- A new study recruited 15,000 volunteers between the ages of 20 and 89 and screened them for depression.
- Researchers develop a statistical model to predict the average trajectory of depressive symptoms from young adulthood to old age
- Young adults with depression were 73% more likely to experience cognitive decline later in life
- Depression in early adulthood was also associated with reduced cognition 10 years after symptom onset
A new study has found that people who have depression in early adulthood have a higher risk of developing dementia later in life.
Researchers from the University of California, San Francisco looked at more than 15,000 participants who were in different stages of life.
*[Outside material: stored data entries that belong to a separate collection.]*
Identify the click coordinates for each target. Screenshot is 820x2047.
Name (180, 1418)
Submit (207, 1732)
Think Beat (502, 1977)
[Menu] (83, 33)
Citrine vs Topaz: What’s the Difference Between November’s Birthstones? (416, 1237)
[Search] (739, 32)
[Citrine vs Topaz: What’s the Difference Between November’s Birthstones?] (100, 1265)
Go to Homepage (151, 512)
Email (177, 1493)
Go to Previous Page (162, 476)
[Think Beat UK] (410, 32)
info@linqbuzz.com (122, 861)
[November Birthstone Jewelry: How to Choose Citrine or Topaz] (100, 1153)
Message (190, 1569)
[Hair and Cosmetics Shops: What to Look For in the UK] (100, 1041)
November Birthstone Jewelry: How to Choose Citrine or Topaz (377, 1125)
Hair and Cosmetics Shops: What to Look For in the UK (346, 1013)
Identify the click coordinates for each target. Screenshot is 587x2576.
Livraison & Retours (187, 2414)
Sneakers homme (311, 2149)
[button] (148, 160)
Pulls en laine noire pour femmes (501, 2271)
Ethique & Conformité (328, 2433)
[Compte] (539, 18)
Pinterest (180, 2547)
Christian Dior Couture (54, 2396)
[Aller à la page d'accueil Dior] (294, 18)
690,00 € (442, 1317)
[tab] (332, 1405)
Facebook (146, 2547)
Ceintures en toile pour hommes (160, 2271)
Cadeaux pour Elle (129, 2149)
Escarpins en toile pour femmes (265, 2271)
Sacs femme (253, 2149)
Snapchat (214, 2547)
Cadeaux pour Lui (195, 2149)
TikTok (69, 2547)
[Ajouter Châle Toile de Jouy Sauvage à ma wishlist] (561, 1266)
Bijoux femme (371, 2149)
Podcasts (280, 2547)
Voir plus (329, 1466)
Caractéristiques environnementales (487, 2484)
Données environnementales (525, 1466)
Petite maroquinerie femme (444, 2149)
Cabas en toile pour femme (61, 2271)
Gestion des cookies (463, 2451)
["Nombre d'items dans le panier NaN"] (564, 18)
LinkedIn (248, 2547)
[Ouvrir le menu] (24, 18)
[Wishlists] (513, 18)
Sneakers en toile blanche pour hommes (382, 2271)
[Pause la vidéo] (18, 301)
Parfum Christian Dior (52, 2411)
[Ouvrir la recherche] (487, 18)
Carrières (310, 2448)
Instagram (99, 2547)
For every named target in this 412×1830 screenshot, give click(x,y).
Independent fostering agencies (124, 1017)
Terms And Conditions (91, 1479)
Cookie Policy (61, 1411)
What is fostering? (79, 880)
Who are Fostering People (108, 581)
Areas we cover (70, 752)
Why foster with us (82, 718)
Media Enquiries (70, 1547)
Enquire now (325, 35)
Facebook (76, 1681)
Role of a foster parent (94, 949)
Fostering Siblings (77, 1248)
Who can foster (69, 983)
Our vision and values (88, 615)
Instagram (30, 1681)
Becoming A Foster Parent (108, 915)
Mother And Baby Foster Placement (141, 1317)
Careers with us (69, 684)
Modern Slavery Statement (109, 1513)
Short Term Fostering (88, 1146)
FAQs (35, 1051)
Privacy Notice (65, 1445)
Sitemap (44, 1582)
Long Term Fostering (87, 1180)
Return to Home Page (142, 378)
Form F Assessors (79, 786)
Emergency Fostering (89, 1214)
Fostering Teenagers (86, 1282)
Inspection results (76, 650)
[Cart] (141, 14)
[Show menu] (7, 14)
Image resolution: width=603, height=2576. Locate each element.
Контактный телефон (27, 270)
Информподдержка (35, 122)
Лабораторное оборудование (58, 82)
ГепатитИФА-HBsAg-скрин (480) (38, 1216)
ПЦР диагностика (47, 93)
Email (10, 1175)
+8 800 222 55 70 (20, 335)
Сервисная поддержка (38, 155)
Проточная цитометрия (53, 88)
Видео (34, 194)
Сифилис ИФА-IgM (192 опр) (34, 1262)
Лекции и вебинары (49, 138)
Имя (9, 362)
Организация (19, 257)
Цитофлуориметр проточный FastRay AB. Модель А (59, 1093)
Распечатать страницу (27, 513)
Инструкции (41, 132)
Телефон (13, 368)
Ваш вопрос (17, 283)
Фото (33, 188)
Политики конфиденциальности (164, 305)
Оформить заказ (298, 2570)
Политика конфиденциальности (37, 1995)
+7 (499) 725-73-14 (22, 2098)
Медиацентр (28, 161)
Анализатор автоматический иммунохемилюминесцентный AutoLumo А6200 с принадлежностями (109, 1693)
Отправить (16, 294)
They found that people who experienced depressive symptoms in their 20s were about 75 percent more likely to have complete cognitive decline in old age.
“Generally speaking, we found that the greater the symptoms of depression, the lower the cognition and the faster the rate of decline,” said first author Dr Willa Brenowitz from the UCSF Department of Psychiatry and Behavioral Science. Press release.
‘Older adults estimated to have moderate or high depressive symptoms in early adulthood have experienced a decline in cognition over 10 years.’
A new study from the University of California, San Francisco found that young adults with depression were 73% more likely to experience cognitive decline later in life (file image)
for the study published on Wednesday Journal of Alzheimer’s Disease, the team recruited about 15,000 volunteers between the ages of 20 and 89.
Participants were divided into three life stages – young adulthood (aged 20–49), middle age (aged 50–69) and older (aged 70–89) – and screened for depression.
Next, the researchers developed a statistical model to predict the average trajectory of depressive symptoms.
This trajectory helps the team estimate the mental health status of older adults with dementia when they were younger.
The model was then applied to the 6,000 older participants in the study with no history of cognitive decline.
Finally, the researchers controlled for other factors that may play a role, including sex, race, and smoking history.
The results showed that young adults with depression were 73 percent more likely to experience cognitive decline later in life.
Additionally, this depression in early adulthood was associated with reduced cognition 10 years after symptoms began.
Later there was also a risk of dementia for those who developed depression in middle age or older adults, but the risk did not exceed 43 percent.
Research shows that people with depression have higher levels of stress hormones, which can damage the ability to form new memories.
‘Several mechanisms explain how depression may increase the risk of dementia,’ Brenotiz said.
‘Among them is that activation of the central stress response system increases production of the stress hormone glucocorticoids, leading to damage to the hippocampus, the part of the brain needed to form, organize and store new memories.
Researchers say that with 20 percent of all Americans suffering from depression, doctors should be sure to watch for cognitive decline in their patients.
“Future work will be needed to confirm these findings, but in the meantime, we need to investigate and treat depression for many reasons,” said senior author Dr. Christine Yaffe from the UCSF Departments of Psychiatry and Behavioral Sciences, and Epidemiology and Biostatistics. should do.”
How to Detect Alzheimer’s
Alzheimer’s disease is a progressive brain disorder that gradually destroys memory, thinking skills, and the ability to perform simple tasks.
It is the cause of 60 percent to 70 percent of dementia cases.
Most people with Alzheimer’s are 65 years of age and older.
More than five million Americans have Alzheimer’s.
It is unknown what causes Alzheimer’s. People who have the APOE gene are more likely to develop late-onset Alzheimer’s.
Signs and symptoms:
- Difficulty remembering newly learned information
- mood and behavior changes
- Suspicion about family, friends, and professional caregivers
- more severe memory loss
- Difficulty speaking, swallowing and walking
Stages of Alzheimer’s:
- Mild Alzheimer’s (early stage) – a person may be able to function independently but memory is declining
- Moderate Alzheimer’s (mid-stage) – usually the longest stage, the person may confuse words, become frustrated or angry, or have sudden behavioral changes
- Severe Alzheimer’s disease (late stage) – in the late stage, individuals lose the ability to respond to their environment, continue to interact and, eventually, control movement.
There is no known cure for Alzheimer’s, but experts suggest adding physical exercise, social interaction and brain-boosting omega-3 fats to your diet to prevent or slow the onset of symptoms.